▶ _Your instructions_: Beginning with the line containing "Task: Click the building icon beside 政府信息公开" and going on through the line containing "Switch to the 一覧 tab", the lines below are to be returned exactly, pictures excluded and nothing added.

▶ _Data shown_:
--- START ---
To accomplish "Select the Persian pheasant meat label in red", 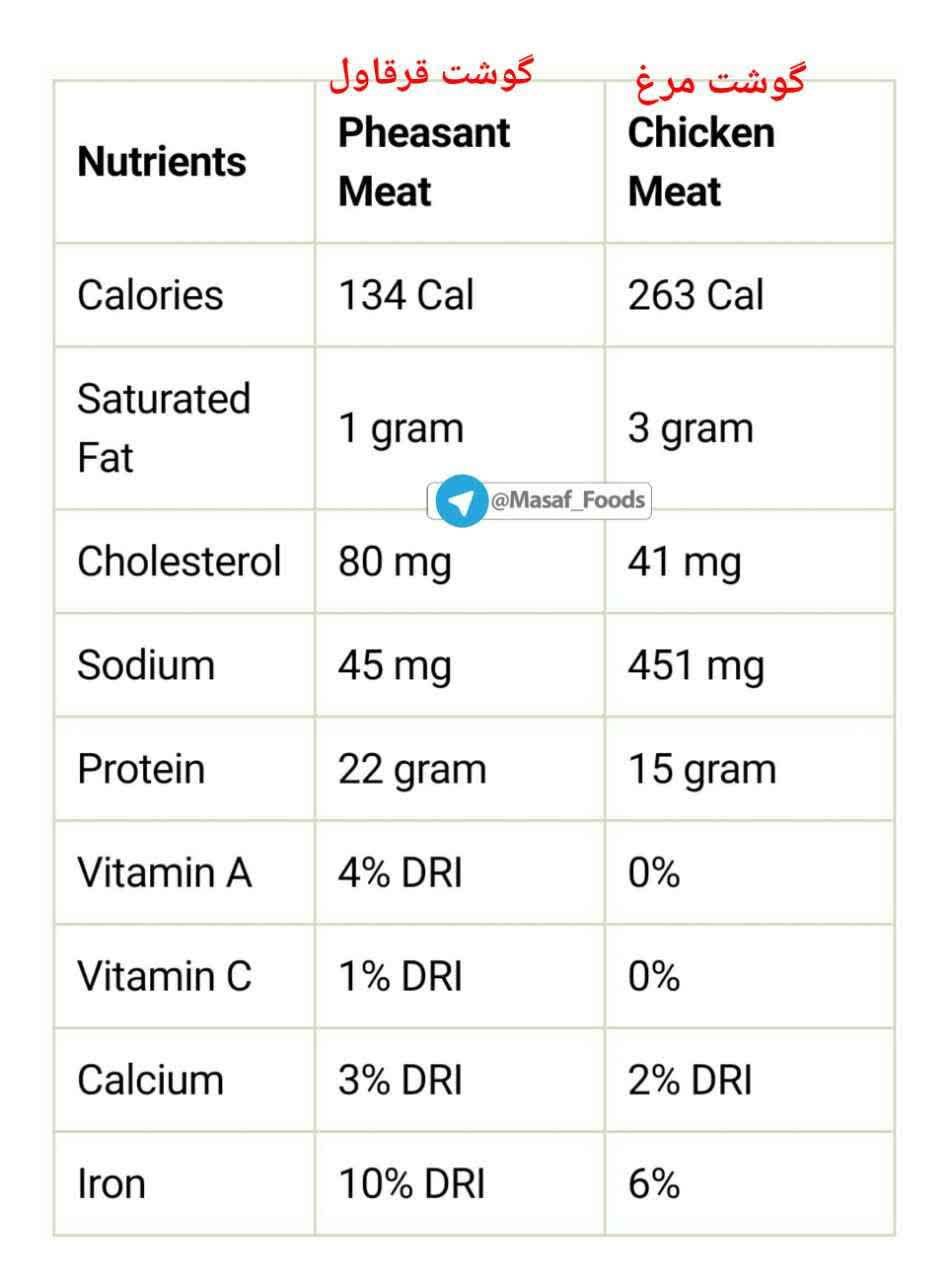I will [x=431, y=76].
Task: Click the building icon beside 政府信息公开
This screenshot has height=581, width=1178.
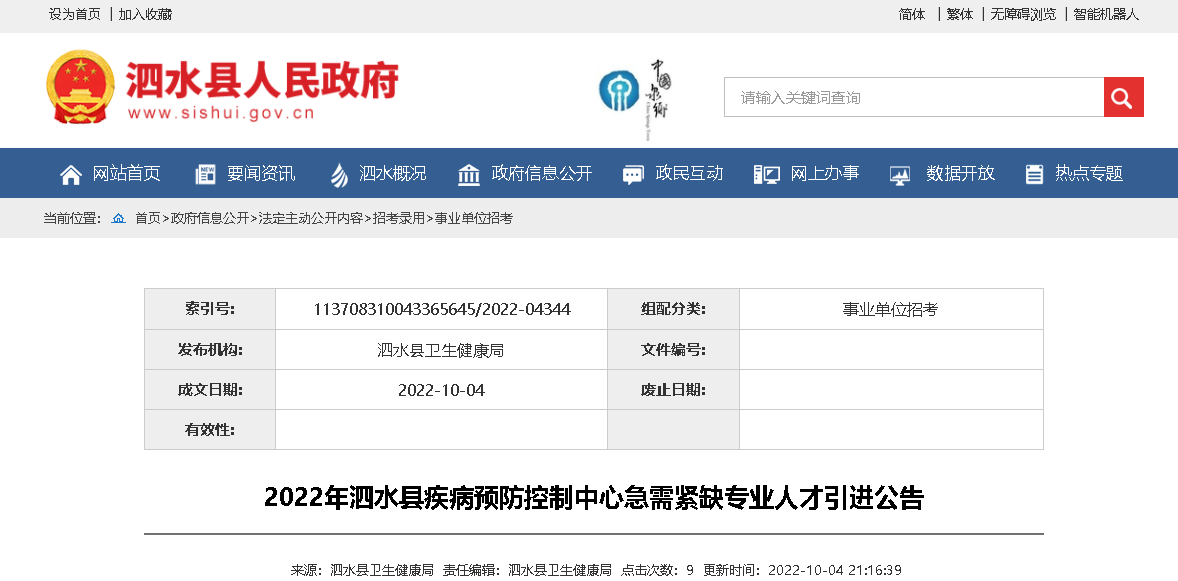Action: (x=468, y=174)
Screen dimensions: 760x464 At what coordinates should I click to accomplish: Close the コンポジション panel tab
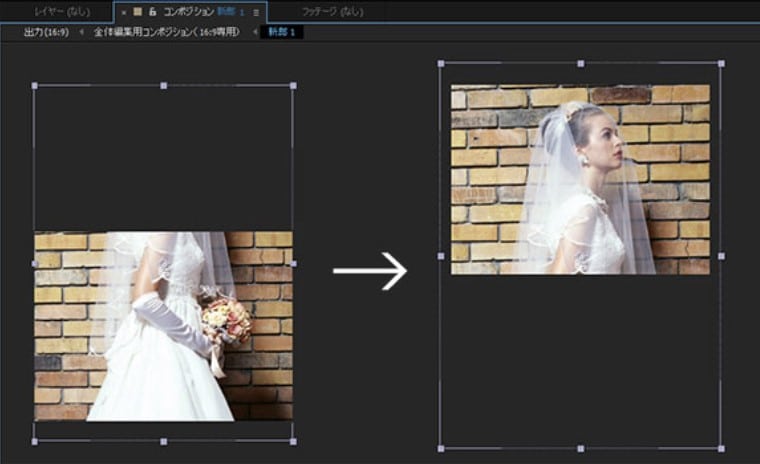point(123,12)
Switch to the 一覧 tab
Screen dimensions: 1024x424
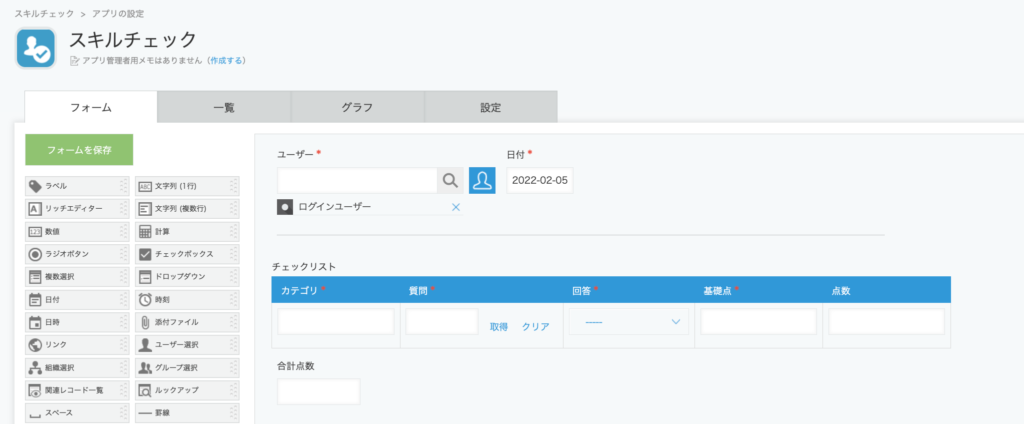click(224, 107)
--- END ---
▶ _Response area_:
Task: Click the building icon beside 政府信息公开
This screenshot has height=581, width=1178.
Action: (x=468, y=174)
Screen dimensions: 760x464 At what coordinates should I click to accomplish: Close the コンポジション panel tab
point(123,12)
Switch to the 一覧 tab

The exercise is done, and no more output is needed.